Le sue parole, caro Checchinato, già contengono la risposta: l’unico argine all’incombere dell’eutanasia è l’amore. Non quello melenso e friabile trasbordato dalle soap opera nelle chiacchiere dei talk show, ma il sentimento forte che intesse tenacemente l’esistenza di chi consapevolmente si sceglie per la vita ed edifica una famiglia come quella di cui lei è parte. Quell’amore che fa piangere ininterrottamente il suo «rude» nonno. Il nostro compito è far sì che la consapevolezza di questo valore fermenti e torni ad essere cultura, mentalità sempre più diffusa e condivisa.
Di fronte alla situazione che lei descrive non pretendo certo di sostituirmi a voi, né tanto meno vorrei apparire presuntuoso, ma se un argomento può far breccia nella determinazione di sua nonna, mi pare che questo possa essere la domanda di come si comporterebbe se nelle sue condizioni ci fosse il suo sposo e fosse lui a chiederle di finirla presto. Dalle sue parole non ho dubbi che non esiterebbe un istante a scartare con orrore l’idea di affrettare la fine del suo sposo. Non conosco la vostra famiglia, ma non credo affatto che sua nonna sia sfiorata dal miti dell’efficientismo. Ritengo invece che si esplichi anche nella condizione odierna l’istinto a concepirsi in vita per uno scopo, per dedicarsi agli altri, innanzitutto ai suoi familiari. Per cui l’inabilità la frustra, a meno che non si riesca a recuperare il motivo per cui fino a ieri lavorava alacremente, ossia il fare la volontà di Dio nella sua situazione. Quella volontà di Dio che ora lei vorrebbe forzare (o guarire o morire) ma che invece va accolta - e adorata - per ciò che è: Dio in noi e innanzi a noi.

◇ ◇ ◇

§ CONSEGNA 1
Indica se ciascuna affermazione concorda con il testo sull'eutanasia, rispondendo sì o no e citando alla lettera le parole decisive: (a) l'unico argine all'eutanasia è l'amore; (b) chi scrive conosce bene la famiglia di Checchinato; (c) il nonno di Checchinato piange ininterrottamente.
§ CONSEGNA 2
Riprendi il testo sull'eutanasia dopo la sua ultima frase e proseguilo con qualche frase nello stesso tono.
Le voci riportate più avanti non hanno alcun ruolo in questo lavoro.

§ MATERIALE FORNITO
◇ ◇ ◇

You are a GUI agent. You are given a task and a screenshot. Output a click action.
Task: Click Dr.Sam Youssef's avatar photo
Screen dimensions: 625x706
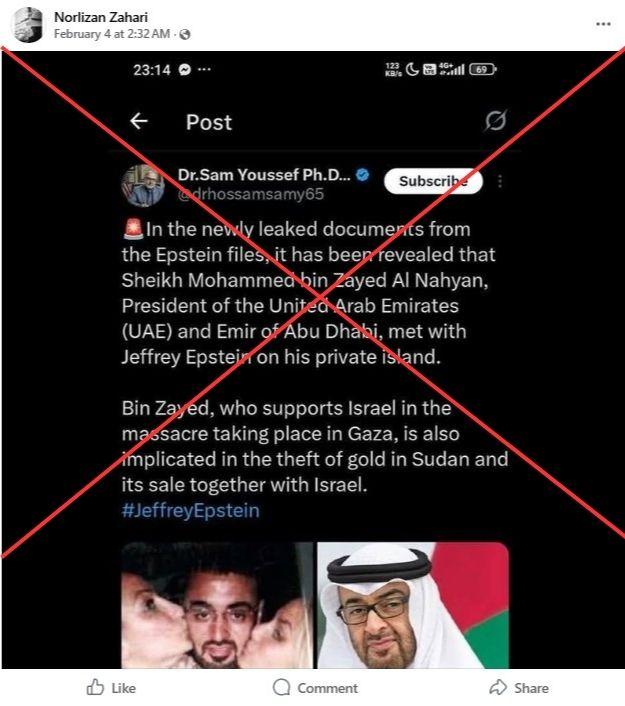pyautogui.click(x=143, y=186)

◇ ◇ ◇

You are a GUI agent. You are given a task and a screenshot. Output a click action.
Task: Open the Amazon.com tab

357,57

◇ ◇ ◇

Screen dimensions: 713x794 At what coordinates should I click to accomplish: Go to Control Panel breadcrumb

◇ ◇ ◇

§ RISPOSTA SCRITTA 1
(a) Sì: «l’unico argine all’incombere dell’eutanasia è l’amore».
(b) No: «Non conosco la vostra famiglia».
(c) Sì: «Quell’amore che fa piangere ininterrottamente il suo «rude» nonno».

§ RISPOSTA SCRITTA 2
Ma il pensiero corre subito ai tanti anziani, in numero sempre crescente, che affrontano da soli la fase finale della vita, superstiti di un mondo in cui gli affetti si sono via via venuti diradando per la mancanza o la lontananza dei figli, la scomparsa del coniuge, gli acciacchi fisici o psichici. Sono queste le situazioni che impongono un’attenzione e una cura particolari: cultura della vita significa guardare a loro facendo concretamente loro cogliere che nessuna esistenza, con qualsiasi limitazione si presenti, rappresenta un peso da «scaricare» prima possibile. È e rimane, fino alla fine, un valore. Perché questa non resti vacua retorica bisogna però sia predisporre o adeguare la rete dei servizi sanitari e assistenziali alle esigenze che si vanno manifestando, sia alimentare nelle comunità locali, anche quelle ecclesiali, attenzione e sensibilità che sappiano intercettare e accostare le situazioni di solitudine, difficoltà, disagio, così da far percepire con la concretezza della prossimità umana il valore di ogni vita. Un impresa non da poco, certamente, ma non ci si può accontentare di alcunché di meno.